Petrobras 2.5Mboe/d Output Target Feasible
Brazilian federal energy company Petrobras' (NYSE: PBR) plans to increase oil and gas output 13% in 2007 are feasible, industry analysts who follow the company told BNamericas.
The plans are realistic because most of the development projects have started and Petrobras boasts strong finances. Further, Petrobras aims to place a number of platforms onstream and is developing fields in Campos and other basins.
"Most of [the increased production] will come from Brazil and that is doable," Moody's oil analyst Tom Coleman said. "The company publicly sets very aggressive production targets."
Petrobras in 2007 aims to invest 21bn reais (US$9.8bn), or 44% of the 47.5bn-real budget, in E&P. The company plans to produce 2.5Mboe/d by the end of 2007, up 13% from the 2.3Mboe/d estimated to have been produced at end-2006.
Of the total budget for E&P, Petrobras probably will invest some 3bn reais in exploration and the rest in production, according to the company.
Petrobras will continue developing several fields, including the start of commercial operations of four new platforms, some of which have been delayed from 2006, analysts said.
"The delays are normal and often are caused by bureaucratic problems," said Glberto de Souza, an analyst at Banco Espírito Santo.
The offshore production units scheduled to come online this year are the P-52 semi-submersible and the P-54 floating production, storage and offloading (FPSO) vessel in the Campos basin fields of Roncador and Jubarte respectively.
Petrobras also is preparing to put in place the SSP Piranema FPSO in the Sergipe-Alagoas basin's Piranema offshore field. The 100,000b/d Cidade do Rio de Janeiro FPSO vessel in the Campo basin's Espadarte field has started operations, Petrobras announced this week.
Together, these production units will have combined capacity to produce 480,000b/d, company information says.
Petrobras also pledged to continue development existing fields for which production units already have been or will be contracted this year.
Projects under construction include the 180,000b/d P-51 semi-submersible platform that will operate in the Campos basin field of Marlim Sul and the P-53 FPSO for Marlim Leste, also in Campos. The two are due to start operations in 2008 and 2009 respectively.
The company still must contract construction of two new production units: the P-57 FPSO and the P-55 semi-submersible for the Roncador field in 2010 and the Jubarte field in 2011 respectively.
Together, the two units will add another 900,000b/d to the company's offshore production capacity by 2011.
Although Petrobras will continue to concentrate its efforts in the prolific Campos basin - which accounts for more than 80% of the country's total output - the company also will start investing in other regions.
The company already has earmarked US$18bn for Santos through 2010.
The main Santos project is development of the 419Bm3 of reserves in the Mexilhão field. To this end, the company is investing in a gas-processing unit in the São Paulo coastal town of Caraguatatuba and is contracting a US$2bn fixed platform for Mexilhão that will start operations in 2009.
Petrobras also will invest in the Merluza field further south in the Santos basin to boost natural gas production to 2.5Mm3/d by 2008 from today's 1Mm3/d.

Excerpted records:
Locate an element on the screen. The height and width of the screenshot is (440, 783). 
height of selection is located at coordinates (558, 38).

==

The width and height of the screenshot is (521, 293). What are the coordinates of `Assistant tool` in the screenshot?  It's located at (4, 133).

Exercise instructions:
a) Reproduce the passage of the Petrobras article from "Together, these production" to "capacity by 2011.".
b) Answer these questions from the Petrobras article:
(i) How much does Petrobras aim to invest in E&P in 2007?
(ii) In which field will the P-51 semi-submersible platform operate?
(iii) What share of Brazil's total output does the Campos basin account for?
c) Continue the Petrobras article from the point where it ends.

Answer set:
a)
Together, these production units will have combined capacity to produce 480,000b/d, company information says.
Petrobras also pledged to continue development existing fields for which production units already have been or will be contracted this year.
Projects under construction include the 180,000b/d P-51 semi-submersible platform that will operate in the Campos basin field of Marlim Sul and the P-53 FPSO for Marlim Leste, also in Campos. The two are due to start operations in 2008 and 2009 respectively.
The company still must contract construction of two new production units: the P-57 FPSO and the P-55 semi-submersible for the Roncador field in 2010 and the Jubarte field in 2011 respectively.
Together, the two units will add another 900,000b/d to the company's offshore production capacity by 2011.

b)
(i) 21bn reais (US$9.8bn), or 44% of the 47.5bn-real budget.
(ii) The Marlim Sul field in the Campos basin.
(iii) More than 80%.

c)
The company also will focus on the Espírito Santo basin, which lies north of Campos. There Petrobras is developing the Golfinho, Peroá-Cangoá and Canapú fields. Investments also are underway in onshore heavy crude areas in the basin.
Petrobras also will focus on Sergipe state, home to the Piranema light-crude field.
The company has included other basins in its plans but still is conducting exploration and appraising them for the possibility of commercial production.
In exploration, with a fattened budget of around US$1.5bn in 2007, the company will carry out work in 147 blocks in several other basins including the onshore São Francisco and Solimões.
Overall, Petrobras maintains a portfolio of more than 400 blocks, of which about half are producing and 10% are being developed for production.
The portfolio has the initial potential of containing 10Bboe reserves, or some 75% of Petrobras' 13Bboe proven reserves.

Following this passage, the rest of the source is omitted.